Wird, und wenn ja wann, der Jugendclub gebaut?

„Ich gehe davon aus, dass der Jugendclub 2018 fertig wird. Meine Bürotür steht stets offen, um nachzufragen, wie der derzeitige Stand ist“, lud Bürgermeister Oberlack den jungen Fragesteller ins Rathaus ein. Auch Steffi Elsner hofft, dass der Jugendclub gebaut wird. „Das Projekt muss offen gelegt werden. Die Informationspolitik ist ausbaufähig.“ Giessman geht ebenfalls davon aus, dass 2018 gebaut werde. „Die Entscheidung ist da. Aber nicht der Bürgermeister baut, die Entscheidung fällen die Gemeindevertreter.“ Er mahnte eine Informationspflicht für die Jugendlichen an. Uwe Klein hingegen zweifelte, dass der Jugendclub 2018 realisiert werde, da es einen Kostendeckel gebe, der „den Bau unmöglich“ machen werde. Klein: „Die Beschlüsse stehen, die Gemeindevertreter haben ihre Hausaufgaben gemacht und jetzt muss der Kostendeckel weg.“

Warum werden gemeindeeigene Häuser nicht renoviert?

„Es ist kommunale Aufgabe Wohnraum zu schaffen und zu erhalten. Ich schäme mich, dass man dort Leute wohnen lässt“, lautete Uwe Kleins klare Antwort auf eine Publikumsfrage. „Wir müssen wirtschaftlich arbeiten und Maßnahmen in Relation zur Miete sehen. Einige Mieter wollen keine Modernisierung“, argumentierte Oberlack, der sich dagegen verwehrte, dass man Immobilien zu Spottpreisen veräußert habe. „Es geht nach Höchstgebot.“ Elsner betonte, dass „Eigentum verpflichte“. Giessmann forderte, dass „Wohnungen der Gemeinde pfleglich behandelt und instand gesetzt“ werden. „Werden sie verkauft, verlieren wir Eigentum. Es muss unser Tafelsilber bleiben.“

Wann kommt ein Drogeriemarkt nach Glienicke?
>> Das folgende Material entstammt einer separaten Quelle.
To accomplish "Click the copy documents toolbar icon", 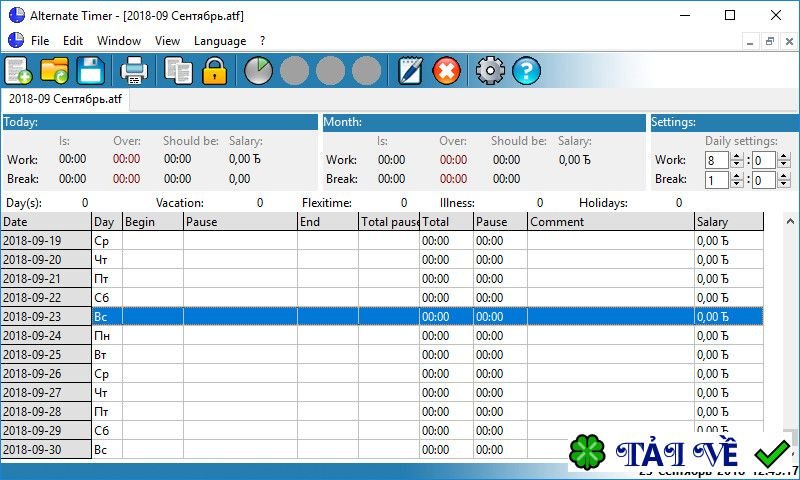I will (x=178, y=71).
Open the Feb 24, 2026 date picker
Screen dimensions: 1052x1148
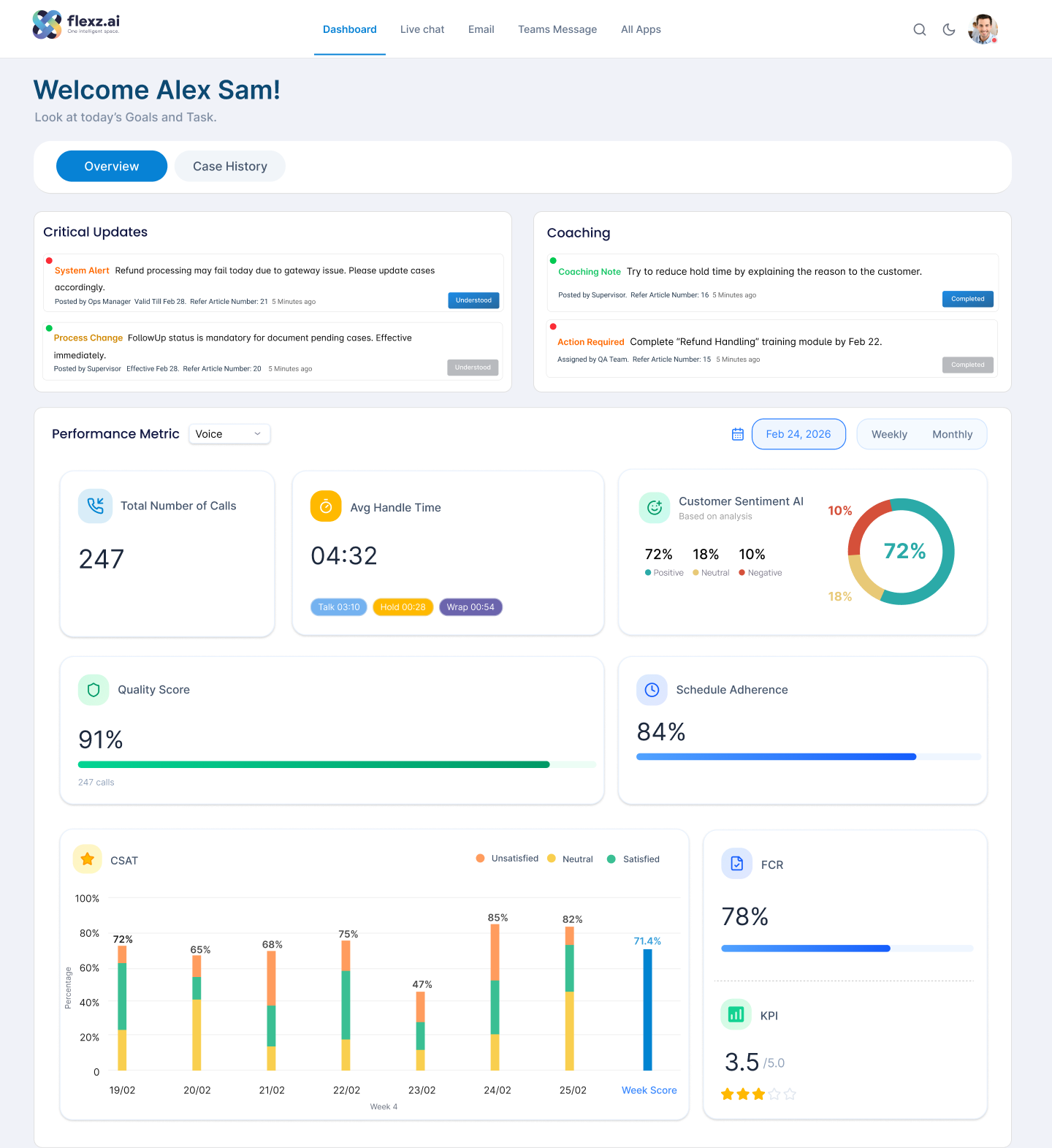pyautogui.click(x=798, y=434)
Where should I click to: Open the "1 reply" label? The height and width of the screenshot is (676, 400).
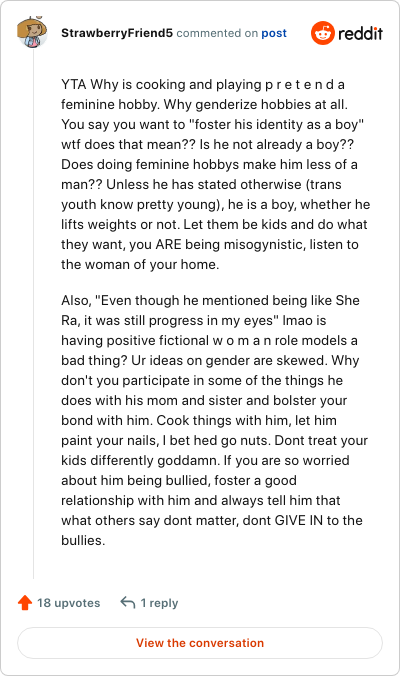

„Denn hätte ich auch gerne“, antwortete Steffi Elsner auf die Frage aus dem Publikum. Doch sei es nicht einfach, diesen zu bekommen, weil die Forderungen nach dem Einzugsgebiet hoch seien. Klein stimmte ihr zu: „Es gibt keine geeigneten Flächen.“ Märkte bräuchten heute mindestens 800 Quadratmeter, die es nicht gebe. Klein: „Es ist schwierig, aber nicht ausgeschlossen.“ Oberlack warf ein, dass Handel nur wenig Gewerbesteuer hinterlasse.

Zum Abschluss gab es zehn Fragen, auf die jeder ausschließlich mit „Daumen hoch“ oder „Daumen runter“ antworten durfte. Geteilt waren die Meinungen der Kandidaten zum Wohnungsbau, beim Thema Bürgernähe, dem Engagement für Senioren und Jugendliche und zum Thema Einkaufsmöglichkeiten, die Klein und Oberlack als nicht ausreichend empfanden. Einig war man sich, dass es eine bunte Vereinslandschaft im Ort gibt, dass man aber mehr Tempolimits und mehr Polizeikontrollen auf der Skateranlage benötige. Auf die abschließende Frage: Werden Sie die Wahl gewinnen? gingen erwartungsgemäß alle vier Daumen nach oben.